Unknown«Mia moglie mi guardò e disse: “I tuoi occhi già mi dicono che cosa hai intenzione di fare; allora fallo, se ritieni che sia tuo dovere”. Alzai quindi la cornetta per fare a Caponnetto quella telefonata».
È così che Leonardo Guarnotta ci racconta di come entra a far parte del pool antimafia di Palermo, quarto e ultimo tassello di una squadra che diverrà poi molto affiatata, un gruppo di giudici che farà della lotta alla mafia la propria missione.
Il pool, nato da un’idea di Rocco Chinnici e fondato dopo la sua morte da Antonio Caponnetto, è composto, oltre a Guarnotta, da Giovanni Falcone, Paolo Borsellino e Giuseppe Di Lello.

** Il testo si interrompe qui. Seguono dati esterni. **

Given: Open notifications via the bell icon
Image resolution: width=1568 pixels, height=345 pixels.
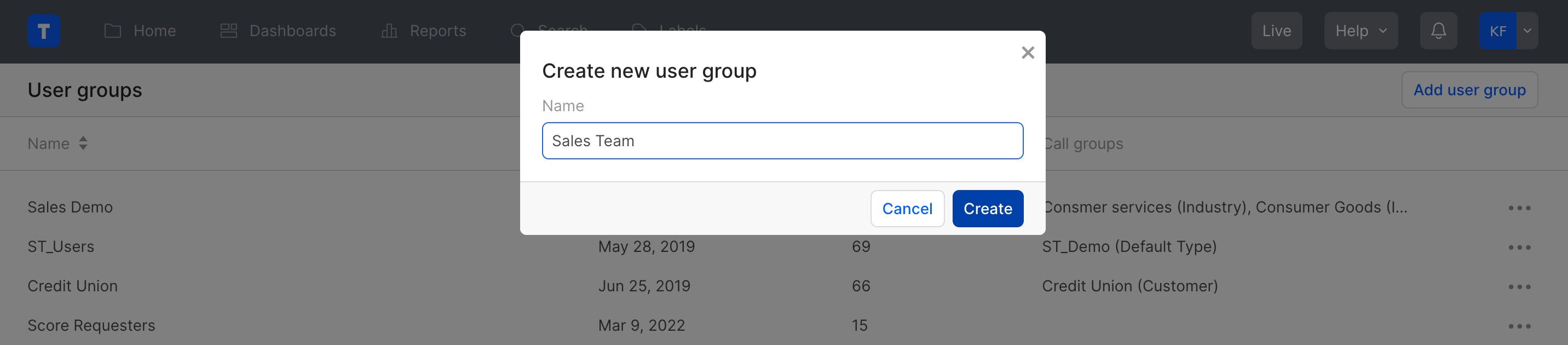Looking at the screenshot, I should [1438, 31].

Si tratta di un progetto nuovo e particolarmente innovativo in questo campo: la professionalità di ognuno era messa a disposizione degli altri, in un clima di scambio, confronto e condivisione.
Lavorando a stretto contatto, le notizie e le informazioni sulle indagini evitavano di disperdersi e costruivano una struttura di discontinuità, la cui priorità assoluta era l’azione di contrasto giudiziario della mafia.
In un periodo storico in cui la mafia era considerata da tanti, spesso anche dagli stessi rappresentanti delle istituzioni, alla stregua di un’invenzione giornalistica, il pool lavorava per combattere Cosa Nostra. Nondimeno si opponeva al fatalismo fondato sull’idea che l’omertà, l’assenza costante di prove e l’egemonia di queste organizzazioni nel tessuto sociale e economico del territorio ne decretassero l’impossibilità di contrastarla.
Era consuetudine trattare gli episodi di criminalità singolarmente, come casi a sé stanti. E in questo modo i nessi, purtroppo, sfuggivano.
Il loro lavoro nasce quindi dalla profonda necessità di avere una visione d’insieme della mafia, che si intuiva essere un’organizzazione vasta e unitaria, un vero e proprio antistato nello Stato.
Non diamo per scontato tutto ciò che oggi sappiamo a riguardo: la mafia era vista come un fenomeno marginale, circoscritto al Meridione e perciò spesso trascurato.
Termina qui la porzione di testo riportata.